Throughout the spring and summer, ombudsmen relied on phone calls and videoconferencing to keep in touch with residents, family members, and facility staff.

“I don’t feel like we have been able to do anywhere near what we were doing before,” said Jo Latimer, a 13-year volunteer who would normally pay a couple of visits a week to a local facility. “When we visit with people there, we almost always come away with something we can advocate for.”

Latimer regularly reaches out via telephone to residents and their family members at her assigned facilities. Like many of us, one woman in her 90s worried about missing her usual hair appointments when the on-site salon shut down. “She has been so distraught about her hair that her family decided to buy her a wig,” Latimer said. “It was a great solution.”

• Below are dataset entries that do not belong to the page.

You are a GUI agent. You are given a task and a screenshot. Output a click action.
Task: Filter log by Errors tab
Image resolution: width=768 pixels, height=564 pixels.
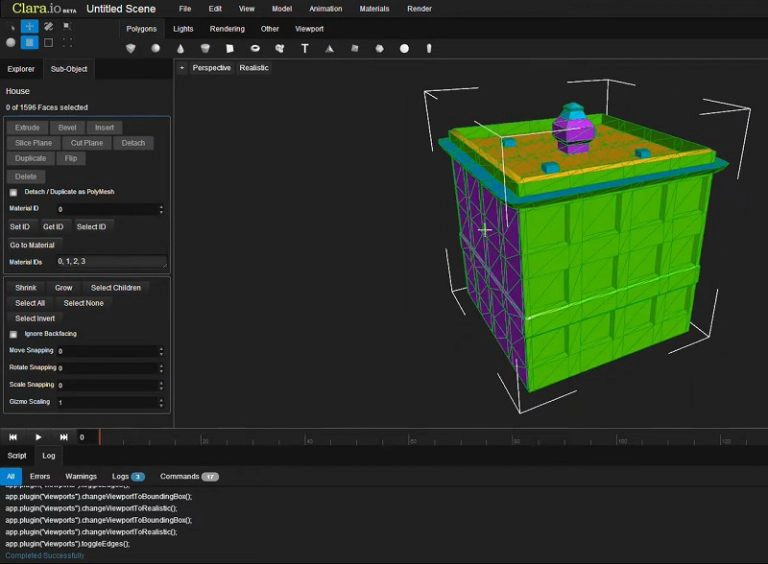pos(40,477)

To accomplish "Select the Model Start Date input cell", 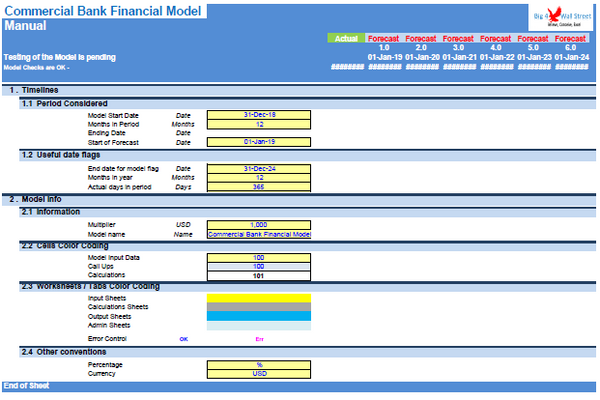I will [x=259, y=115].
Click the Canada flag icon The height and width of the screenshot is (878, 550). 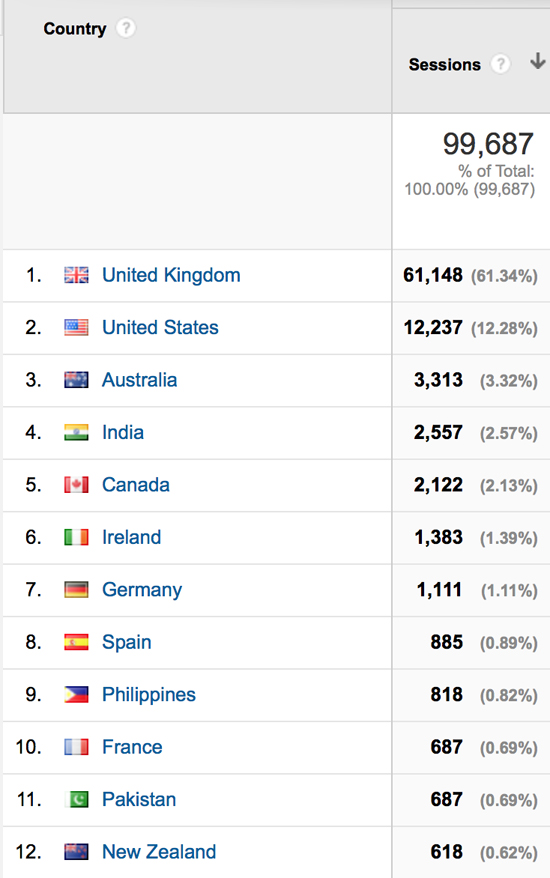coord(76,484)
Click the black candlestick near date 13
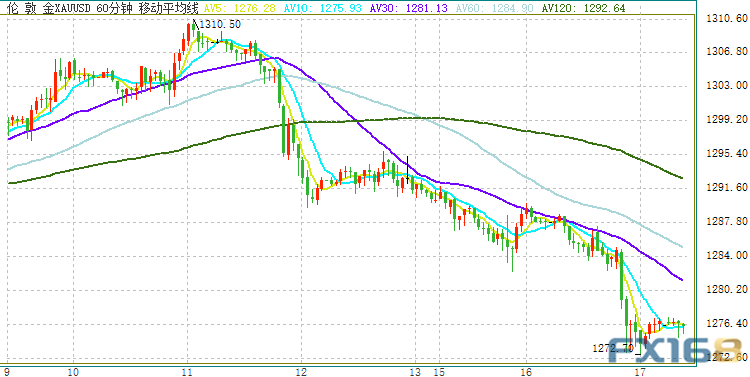750x377 pixels. (407, 167)
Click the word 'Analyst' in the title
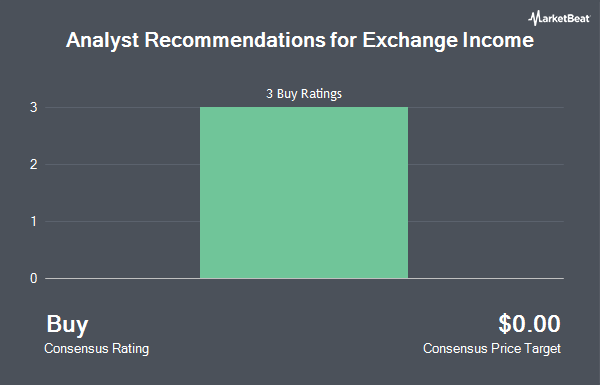This screenshot has height=385, width=600. [x=102, y=40]
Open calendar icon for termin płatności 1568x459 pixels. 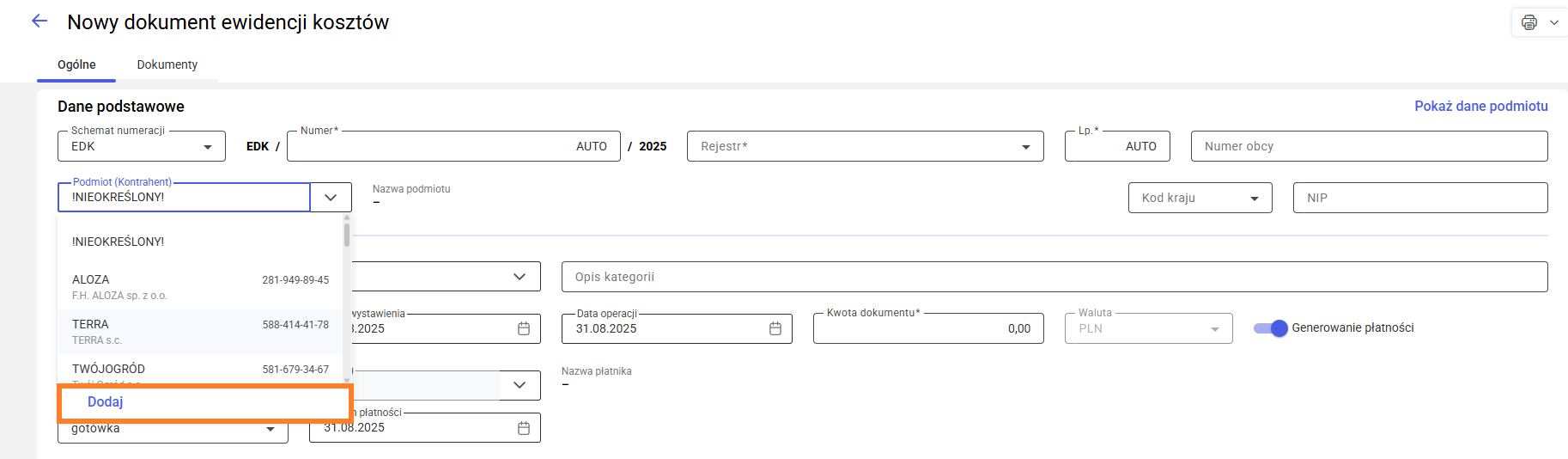click(x=523, y=428)
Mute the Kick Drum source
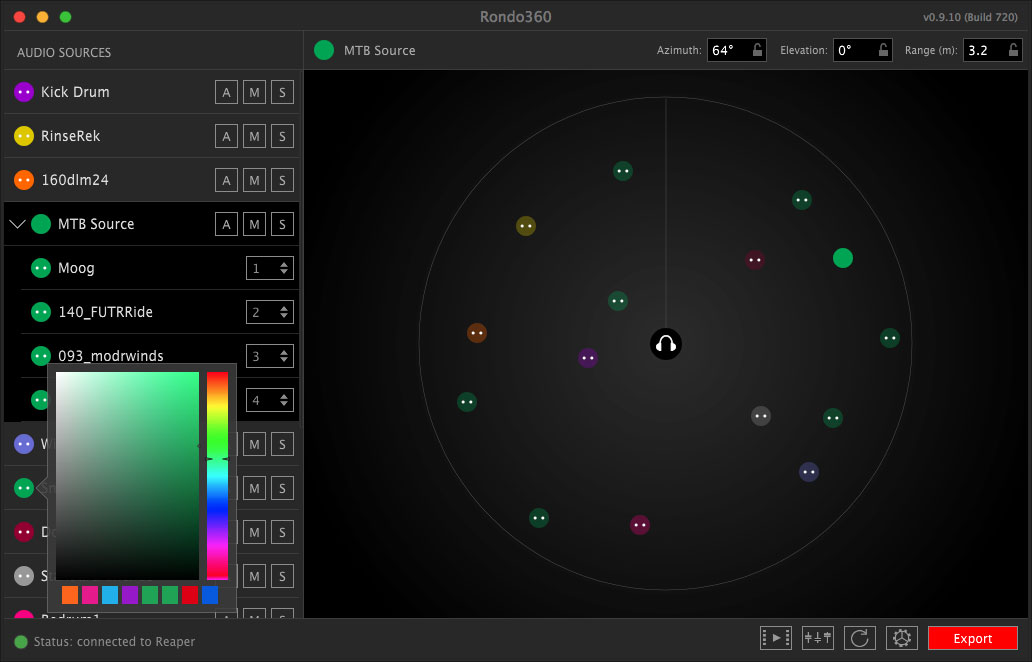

While the ombudsmen are excited to get back to in-person visits for many reasons, Shelley emphasizes that face-to-face contact with the residents is one of the most enjoyable parts of the job, and it provides opportunities for residents to express concerns confidentially with an ombudsman who they might not otherwise meet.

During the period in which ombudsmen were not visiting, requests for private, confidential consultations from family members increased primarily over concerns about the restrictions on visitation. The lack of social contact for the residents has been a major concern, and restrictions on visits by friends and family have varied among facilities. In some cases, socialization can be very limited even among residents within a facility. Some locations have set up video chats with family members or allowed visits across barriers, such as windows.

Assisted living facilities, like the one where Latimer’s well-coiffed client lives, have generally reported fewer cases of COVID-19 than skilled nursing facilities, Shelley noted. Differences between the two types of facilities that could serve to lower the risk of transmission include more private vs. shared rooms, more open space, and less contact with medical professionals providing direct care to multiple patients. However, assisted living facilities are not required to have nurse staff in the building every day, which poses some special risks to residents who become ill with COVID-19.

With restrictions beginning to ease in early August, staff ombudsmen underwent detailed training required by their state office so they could resume inside visits starting Sept. 1. Staff ombudsmen planned to accompany volunteers on their initial visits and to coordinate closely with facility management to ensure compliance with safety protocols. 

“We will provide PPE as needed to our staff and volunteers,” Shelley said. “We are hyper aware of the health and well-being of the residents, volunteers, and facility staff.”

One positive development Shelley has noticed during the pandemic is that it is has created some serious dialogue regarding ways to improve how we deliver long-term care, particularly in nursing facilities.

“I hope it leads to some qualitative changes, benefiting both those who deliver the care and those who receive it,” Shelley said.